Kemp was far more scathing about Britain’s response to the attack on its base in Cyprus. He said London had failed even to defend its own territory. “The United Kingdom, which has, shamefully, in my view, has stood on the sidelines wringing its hands,” he said. “That’s British Sovereign Territory, let’s not forget. It’s the first time that British Sovereign Territory has been attacked since 1982, the Falklands War.” Britain’s response, he said, has been “absolutely zero so far.”
On Iran’s military condition after nearly a week of US-Israeli strikes, Kemp’s assessment was blunt: “They were hit very, very badly on day one.” He said the opening wave exceeded even the 2003 “shock and awe” campaign against Iraq and that the damage has continued to build. In his account, the campaign has targeted the regime’s leadership, the machinery of internal repression, and the full range of Iran’s offensive capabilities, especially ballistic missiles and drones. Launch sites, storage facilities, and production centers are all under attack, he said.
Kemp also argued that Iran’s conventional forces have been devastated. “Don’t forget also that the US has sunk almost the entirety, if not the entirety of the Iranian Navy,” he said, adding that Washington has also destroyed nearly all of the Iranian Air Force. His bottom line: “I think this campaign proceeds really, until Iran’s military capability, offensive capability is reduced to pretty much zero.”
That leads to the question of what comes next inside Iran. Kemp said there remains a possibility that sustained military pressure could bring about regime change, though he stopped far short of predicting a smooth transition. “There is the possibility, which I think we would hope for, of regime change in Iran as a result of this military campaign,” he said. But whether that happens depends “to a large extent on what the Iranian oppositionists on the ground are prepared to do and able to do.”
He sees two plausible endgames. One is a messy transition driven by pressure from opposition forces and growing splits within the regime. “We’re going to probably see more infighting within the regime,” he said, and that could “lead ultimately to a transition to a different regime,” though “it might not be neat and tidy, it might not happen overnight.”
The other possibility is a much darker one: prolonged instability with no side able to take full control. “The other alternative, I think, which is potentially likely as well, is we see an extended period of chaos and violence in Iran, with no side dominating,” he said. Under that scenario, regime elements could continue to repress the population while opponents struggle to organize an uprising.
Unfortunately, I don’t think we’re going to see a tidy end to this
Kemp did not pretend to certainty. “It’s very hard to predict exactly what will happen,” he said.

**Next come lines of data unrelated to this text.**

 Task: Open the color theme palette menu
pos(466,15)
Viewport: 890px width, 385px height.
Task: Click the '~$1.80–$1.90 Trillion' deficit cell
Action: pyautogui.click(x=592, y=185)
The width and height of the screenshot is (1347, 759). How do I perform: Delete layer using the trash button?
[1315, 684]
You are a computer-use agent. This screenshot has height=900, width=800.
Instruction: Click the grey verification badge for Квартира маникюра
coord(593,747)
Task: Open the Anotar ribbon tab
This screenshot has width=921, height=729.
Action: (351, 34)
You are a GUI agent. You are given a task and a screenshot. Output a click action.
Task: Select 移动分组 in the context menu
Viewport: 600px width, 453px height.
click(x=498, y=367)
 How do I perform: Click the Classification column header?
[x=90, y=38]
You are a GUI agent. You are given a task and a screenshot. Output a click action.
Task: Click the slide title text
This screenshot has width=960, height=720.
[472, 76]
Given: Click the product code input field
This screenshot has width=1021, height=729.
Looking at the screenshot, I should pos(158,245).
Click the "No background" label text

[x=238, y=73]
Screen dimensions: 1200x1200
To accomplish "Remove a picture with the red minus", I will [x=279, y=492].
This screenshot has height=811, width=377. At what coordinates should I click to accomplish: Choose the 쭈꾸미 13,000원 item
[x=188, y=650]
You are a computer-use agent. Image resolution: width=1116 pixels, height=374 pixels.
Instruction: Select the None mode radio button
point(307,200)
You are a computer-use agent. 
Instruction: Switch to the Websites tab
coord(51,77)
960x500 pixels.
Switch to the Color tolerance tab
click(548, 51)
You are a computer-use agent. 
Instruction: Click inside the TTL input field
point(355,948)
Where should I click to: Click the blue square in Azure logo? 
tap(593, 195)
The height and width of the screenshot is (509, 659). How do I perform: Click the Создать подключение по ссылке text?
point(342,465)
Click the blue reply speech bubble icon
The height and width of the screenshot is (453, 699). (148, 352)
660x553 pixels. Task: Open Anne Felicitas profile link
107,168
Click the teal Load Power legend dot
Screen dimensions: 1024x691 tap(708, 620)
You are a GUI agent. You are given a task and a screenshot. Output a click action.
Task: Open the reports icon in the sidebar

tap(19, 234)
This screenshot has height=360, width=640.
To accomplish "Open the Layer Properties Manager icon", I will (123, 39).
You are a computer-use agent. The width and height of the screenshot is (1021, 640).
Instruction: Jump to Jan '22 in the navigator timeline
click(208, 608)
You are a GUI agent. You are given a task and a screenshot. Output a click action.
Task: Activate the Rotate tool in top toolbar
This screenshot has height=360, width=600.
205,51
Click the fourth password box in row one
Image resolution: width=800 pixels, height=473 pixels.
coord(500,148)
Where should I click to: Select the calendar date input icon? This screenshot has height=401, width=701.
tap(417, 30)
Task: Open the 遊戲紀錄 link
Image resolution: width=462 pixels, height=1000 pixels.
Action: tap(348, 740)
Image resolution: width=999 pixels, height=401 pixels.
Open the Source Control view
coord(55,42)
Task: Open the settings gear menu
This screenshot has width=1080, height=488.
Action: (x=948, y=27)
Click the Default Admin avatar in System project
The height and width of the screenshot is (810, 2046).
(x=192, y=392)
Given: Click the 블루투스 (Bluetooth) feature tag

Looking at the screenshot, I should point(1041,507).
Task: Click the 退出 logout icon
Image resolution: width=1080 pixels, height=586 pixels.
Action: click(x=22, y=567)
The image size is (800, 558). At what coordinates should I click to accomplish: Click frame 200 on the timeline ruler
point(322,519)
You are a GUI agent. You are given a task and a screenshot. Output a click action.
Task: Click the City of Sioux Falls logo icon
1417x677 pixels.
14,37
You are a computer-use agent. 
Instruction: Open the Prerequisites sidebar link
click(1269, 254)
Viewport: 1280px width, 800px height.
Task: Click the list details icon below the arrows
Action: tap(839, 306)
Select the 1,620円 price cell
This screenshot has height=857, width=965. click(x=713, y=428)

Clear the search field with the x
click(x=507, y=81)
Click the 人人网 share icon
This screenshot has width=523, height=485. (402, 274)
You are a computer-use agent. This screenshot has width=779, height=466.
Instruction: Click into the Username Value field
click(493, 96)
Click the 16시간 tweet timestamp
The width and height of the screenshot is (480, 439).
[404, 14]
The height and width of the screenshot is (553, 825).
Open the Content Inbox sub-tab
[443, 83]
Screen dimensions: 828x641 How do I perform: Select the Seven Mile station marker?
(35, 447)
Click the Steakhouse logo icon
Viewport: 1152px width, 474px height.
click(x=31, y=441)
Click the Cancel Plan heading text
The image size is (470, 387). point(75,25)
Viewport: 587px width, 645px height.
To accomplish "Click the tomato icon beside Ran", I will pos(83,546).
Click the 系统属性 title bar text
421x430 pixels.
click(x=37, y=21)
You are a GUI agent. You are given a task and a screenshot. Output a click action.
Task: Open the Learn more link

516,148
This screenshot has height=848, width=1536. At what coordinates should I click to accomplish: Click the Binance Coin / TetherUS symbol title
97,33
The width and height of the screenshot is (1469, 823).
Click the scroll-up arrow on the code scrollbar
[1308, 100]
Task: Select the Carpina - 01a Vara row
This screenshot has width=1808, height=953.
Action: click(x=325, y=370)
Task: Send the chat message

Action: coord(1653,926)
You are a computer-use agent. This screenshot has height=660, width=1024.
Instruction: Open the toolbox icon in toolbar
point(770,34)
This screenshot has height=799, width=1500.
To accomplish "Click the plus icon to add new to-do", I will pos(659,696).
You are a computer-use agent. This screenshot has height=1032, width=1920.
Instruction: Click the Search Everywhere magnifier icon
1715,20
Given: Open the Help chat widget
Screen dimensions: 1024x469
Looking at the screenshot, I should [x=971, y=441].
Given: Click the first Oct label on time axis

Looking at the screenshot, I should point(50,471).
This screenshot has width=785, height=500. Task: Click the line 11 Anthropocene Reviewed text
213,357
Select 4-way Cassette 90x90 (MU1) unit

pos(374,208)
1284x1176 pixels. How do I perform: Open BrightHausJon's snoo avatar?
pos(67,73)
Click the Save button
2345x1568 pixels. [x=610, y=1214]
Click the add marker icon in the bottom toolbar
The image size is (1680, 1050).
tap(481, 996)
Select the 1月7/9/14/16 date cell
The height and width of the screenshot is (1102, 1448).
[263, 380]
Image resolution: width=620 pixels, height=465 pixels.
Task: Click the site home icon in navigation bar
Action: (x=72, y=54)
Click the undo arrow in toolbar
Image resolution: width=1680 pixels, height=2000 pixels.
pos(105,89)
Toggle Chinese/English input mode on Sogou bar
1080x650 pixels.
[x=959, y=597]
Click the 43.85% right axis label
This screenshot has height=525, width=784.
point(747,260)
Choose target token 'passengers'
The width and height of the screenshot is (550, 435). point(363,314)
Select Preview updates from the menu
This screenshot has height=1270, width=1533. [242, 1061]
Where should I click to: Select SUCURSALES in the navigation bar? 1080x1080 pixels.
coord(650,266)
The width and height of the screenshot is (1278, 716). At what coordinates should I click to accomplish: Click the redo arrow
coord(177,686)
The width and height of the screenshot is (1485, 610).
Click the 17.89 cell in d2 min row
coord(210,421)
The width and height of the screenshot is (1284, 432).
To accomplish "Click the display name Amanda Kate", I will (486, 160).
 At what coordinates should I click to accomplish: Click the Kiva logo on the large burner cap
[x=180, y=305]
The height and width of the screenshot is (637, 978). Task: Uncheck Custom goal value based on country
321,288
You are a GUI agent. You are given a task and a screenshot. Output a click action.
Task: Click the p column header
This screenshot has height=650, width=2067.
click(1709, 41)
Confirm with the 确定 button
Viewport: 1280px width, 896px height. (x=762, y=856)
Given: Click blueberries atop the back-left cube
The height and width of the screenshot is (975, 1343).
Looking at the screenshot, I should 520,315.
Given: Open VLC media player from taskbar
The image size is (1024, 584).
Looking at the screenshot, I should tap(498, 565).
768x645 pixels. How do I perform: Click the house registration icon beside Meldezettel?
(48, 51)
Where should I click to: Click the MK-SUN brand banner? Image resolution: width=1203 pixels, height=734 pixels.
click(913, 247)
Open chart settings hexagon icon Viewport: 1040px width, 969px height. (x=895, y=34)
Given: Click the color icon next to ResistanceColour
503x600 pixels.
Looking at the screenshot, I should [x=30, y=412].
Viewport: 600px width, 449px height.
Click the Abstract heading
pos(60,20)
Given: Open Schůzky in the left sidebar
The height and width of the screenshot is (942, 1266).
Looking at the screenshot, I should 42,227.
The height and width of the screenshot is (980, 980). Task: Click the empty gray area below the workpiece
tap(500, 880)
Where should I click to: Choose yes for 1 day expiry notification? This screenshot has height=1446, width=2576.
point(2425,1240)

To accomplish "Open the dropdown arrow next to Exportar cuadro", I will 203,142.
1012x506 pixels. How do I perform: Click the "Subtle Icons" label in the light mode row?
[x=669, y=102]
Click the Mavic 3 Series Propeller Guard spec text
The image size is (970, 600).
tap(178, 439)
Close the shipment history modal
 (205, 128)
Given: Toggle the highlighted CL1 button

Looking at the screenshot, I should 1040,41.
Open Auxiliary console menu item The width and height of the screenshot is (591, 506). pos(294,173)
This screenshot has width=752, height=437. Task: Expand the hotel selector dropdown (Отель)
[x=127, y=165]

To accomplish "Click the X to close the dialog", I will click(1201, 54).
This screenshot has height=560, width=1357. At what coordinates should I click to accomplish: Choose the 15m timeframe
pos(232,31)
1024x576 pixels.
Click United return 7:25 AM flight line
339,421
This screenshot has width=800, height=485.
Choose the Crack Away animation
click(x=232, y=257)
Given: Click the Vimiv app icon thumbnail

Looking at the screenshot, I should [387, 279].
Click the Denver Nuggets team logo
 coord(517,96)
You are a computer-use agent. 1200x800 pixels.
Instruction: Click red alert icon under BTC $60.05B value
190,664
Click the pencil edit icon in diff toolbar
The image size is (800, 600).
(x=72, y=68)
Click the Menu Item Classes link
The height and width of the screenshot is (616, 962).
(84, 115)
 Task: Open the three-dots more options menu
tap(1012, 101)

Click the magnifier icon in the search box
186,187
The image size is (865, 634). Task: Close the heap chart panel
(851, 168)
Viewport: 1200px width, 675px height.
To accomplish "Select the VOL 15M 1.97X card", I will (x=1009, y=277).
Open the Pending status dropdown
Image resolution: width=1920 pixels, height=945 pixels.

But his conclusion was clear: “Unfortunately, I don’t think we’re going to see a tidy end to this.”
Kemp sees the Lebanon and Iran fronts as part of the same war. In his reading, Israel is trying to break Hezbollah because Hezbollah was built for this moment, while the campaign against Tehran is moving beyond attrition toward a possible political rupture. The immediate goal is to strip away the remaining offensive power of both Hezbollah and Iran. The harder question is what rises from the wreckage after that.